Daughter
Matthew 9:9-13, 18-26
She doesn’t ask.
She has been bleeding for twelve years, unclean by the law’s reckoning. Not immoral. Not faithless. Just bleeding. But the law does not distinguish. Twelve years cut off from the Temple courts, the gathering, the easy belonging most people stop noticing until it disappears. She moves through the crowd until she can reach the fringe of his garment. Just the fringe. From behind. Without being seen.
Jesus stops. He turns.
Before she can explain or apologize, he says: Daughter.
Twelve years. A name she had stopped expecting. Not healed yet. Claimed. Brought inside before anything is fixed.
Your faith has saved you.
Earlier that day, he was inside Matthew’s house. Tax collectors. Sinners. The Pharisees stood outside and watched. Jesus stayed at the table.

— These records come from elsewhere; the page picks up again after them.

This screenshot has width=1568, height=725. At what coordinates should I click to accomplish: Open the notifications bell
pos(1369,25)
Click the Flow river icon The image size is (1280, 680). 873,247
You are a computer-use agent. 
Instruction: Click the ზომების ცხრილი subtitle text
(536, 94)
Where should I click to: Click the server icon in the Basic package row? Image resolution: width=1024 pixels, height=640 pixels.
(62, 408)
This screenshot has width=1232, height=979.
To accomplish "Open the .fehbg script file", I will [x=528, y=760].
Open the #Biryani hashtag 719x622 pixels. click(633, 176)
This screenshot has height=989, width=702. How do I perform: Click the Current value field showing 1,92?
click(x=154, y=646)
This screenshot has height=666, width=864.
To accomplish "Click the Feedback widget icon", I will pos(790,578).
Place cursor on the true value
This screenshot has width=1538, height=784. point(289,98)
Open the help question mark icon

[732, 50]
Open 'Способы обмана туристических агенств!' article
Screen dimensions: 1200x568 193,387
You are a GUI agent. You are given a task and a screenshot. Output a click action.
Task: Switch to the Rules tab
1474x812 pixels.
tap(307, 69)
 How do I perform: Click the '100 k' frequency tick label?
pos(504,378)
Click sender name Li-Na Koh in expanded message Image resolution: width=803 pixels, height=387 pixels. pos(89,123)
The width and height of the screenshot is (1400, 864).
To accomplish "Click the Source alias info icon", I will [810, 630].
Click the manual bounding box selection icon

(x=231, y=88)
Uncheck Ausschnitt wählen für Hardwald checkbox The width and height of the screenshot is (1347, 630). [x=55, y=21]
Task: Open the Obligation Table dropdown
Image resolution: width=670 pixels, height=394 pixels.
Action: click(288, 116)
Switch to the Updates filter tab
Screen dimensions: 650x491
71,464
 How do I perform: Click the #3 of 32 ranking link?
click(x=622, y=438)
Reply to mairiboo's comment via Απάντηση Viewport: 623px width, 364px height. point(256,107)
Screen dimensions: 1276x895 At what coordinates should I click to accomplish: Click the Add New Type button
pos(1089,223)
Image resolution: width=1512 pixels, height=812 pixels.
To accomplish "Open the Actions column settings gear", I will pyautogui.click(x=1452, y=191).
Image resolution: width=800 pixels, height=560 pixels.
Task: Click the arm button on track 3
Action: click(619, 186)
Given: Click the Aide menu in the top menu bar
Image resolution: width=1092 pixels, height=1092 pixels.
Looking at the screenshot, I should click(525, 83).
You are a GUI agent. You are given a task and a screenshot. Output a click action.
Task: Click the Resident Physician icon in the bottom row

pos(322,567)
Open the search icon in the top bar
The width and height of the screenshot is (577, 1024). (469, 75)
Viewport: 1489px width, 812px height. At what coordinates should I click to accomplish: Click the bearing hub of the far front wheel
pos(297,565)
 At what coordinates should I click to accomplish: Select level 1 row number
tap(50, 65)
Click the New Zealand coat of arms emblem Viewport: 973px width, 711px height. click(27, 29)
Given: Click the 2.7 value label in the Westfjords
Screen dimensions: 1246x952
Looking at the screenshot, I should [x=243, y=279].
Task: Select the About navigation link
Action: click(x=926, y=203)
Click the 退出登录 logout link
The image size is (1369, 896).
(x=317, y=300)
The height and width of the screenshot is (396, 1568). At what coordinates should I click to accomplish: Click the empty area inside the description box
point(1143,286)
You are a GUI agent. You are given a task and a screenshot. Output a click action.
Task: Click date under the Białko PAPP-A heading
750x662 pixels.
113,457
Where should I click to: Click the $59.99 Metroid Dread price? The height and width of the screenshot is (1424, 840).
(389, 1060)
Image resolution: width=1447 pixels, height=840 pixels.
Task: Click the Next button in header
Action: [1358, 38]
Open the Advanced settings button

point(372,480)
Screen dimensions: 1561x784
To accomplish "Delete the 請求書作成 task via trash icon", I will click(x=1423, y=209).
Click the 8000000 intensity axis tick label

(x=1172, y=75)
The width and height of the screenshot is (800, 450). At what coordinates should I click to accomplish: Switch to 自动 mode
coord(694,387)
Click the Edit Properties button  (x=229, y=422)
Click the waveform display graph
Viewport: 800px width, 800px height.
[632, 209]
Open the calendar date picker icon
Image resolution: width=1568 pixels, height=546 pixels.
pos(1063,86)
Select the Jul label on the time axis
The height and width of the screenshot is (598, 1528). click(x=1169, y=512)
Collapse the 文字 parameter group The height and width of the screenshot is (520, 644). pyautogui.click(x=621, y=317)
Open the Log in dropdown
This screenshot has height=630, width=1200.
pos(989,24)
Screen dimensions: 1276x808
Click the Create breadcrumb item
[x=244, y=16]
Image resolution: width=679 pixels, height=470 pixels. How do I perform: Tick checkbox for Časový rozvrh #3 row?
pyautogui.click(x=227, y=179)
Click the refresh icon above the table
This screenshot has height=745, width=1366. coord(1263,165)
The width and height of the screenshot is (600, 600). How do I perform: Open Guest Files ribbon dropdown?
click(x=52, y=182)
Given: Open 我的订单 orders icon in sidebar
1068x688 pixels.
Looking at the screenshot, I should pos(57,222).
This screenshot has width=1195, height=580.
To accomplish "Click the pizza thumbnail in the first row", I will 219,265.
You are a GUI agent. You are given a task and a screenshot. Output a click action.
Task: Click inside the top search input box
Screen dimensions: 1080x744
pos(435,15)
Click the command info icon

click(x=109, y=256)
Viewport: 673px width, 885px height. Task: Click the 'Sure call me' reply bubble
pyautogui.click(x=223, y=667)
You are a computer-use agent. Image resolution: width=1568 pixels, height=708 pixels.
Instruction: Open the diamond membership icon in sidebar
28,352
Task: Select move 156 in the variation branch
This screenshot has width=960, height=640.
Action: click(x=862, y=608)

The professional mourners are already at the ruler’s house when Jesus arrives. Flutes. Wailing. Everything grief requires. These are people who know death. They know its smell, its weight, and the silence that settles over a room afterward. They have closed enough eyes to understand what comes next, which is nothing. When Jesus says the little girl is not dead but sleeping, they laugh.
It is not cruelty. It is certainty. They have sat with enough bodies to know that death does not reverse. The dead are outside everything. Outside belonging, outside any claim, outside the reach of any hand. This is simply how the world works. They are not wrong to know it. They are only wrong about him.
Jesus puts them outside.
He goes in. He takes her hand.
She stands up.
Maybe you have your own twelve years. Or your own room full of certainty about what does not reverse.
The experts are outside. Inside there is a girl and her father and his hand still holding hers.
These midweek devotionals aren’t sermons. They’re meant to complement the Sunday homily. I’ll share the sermon below after it’s preached:



Wonderful words, mate. Thank you
This sure speaks to me.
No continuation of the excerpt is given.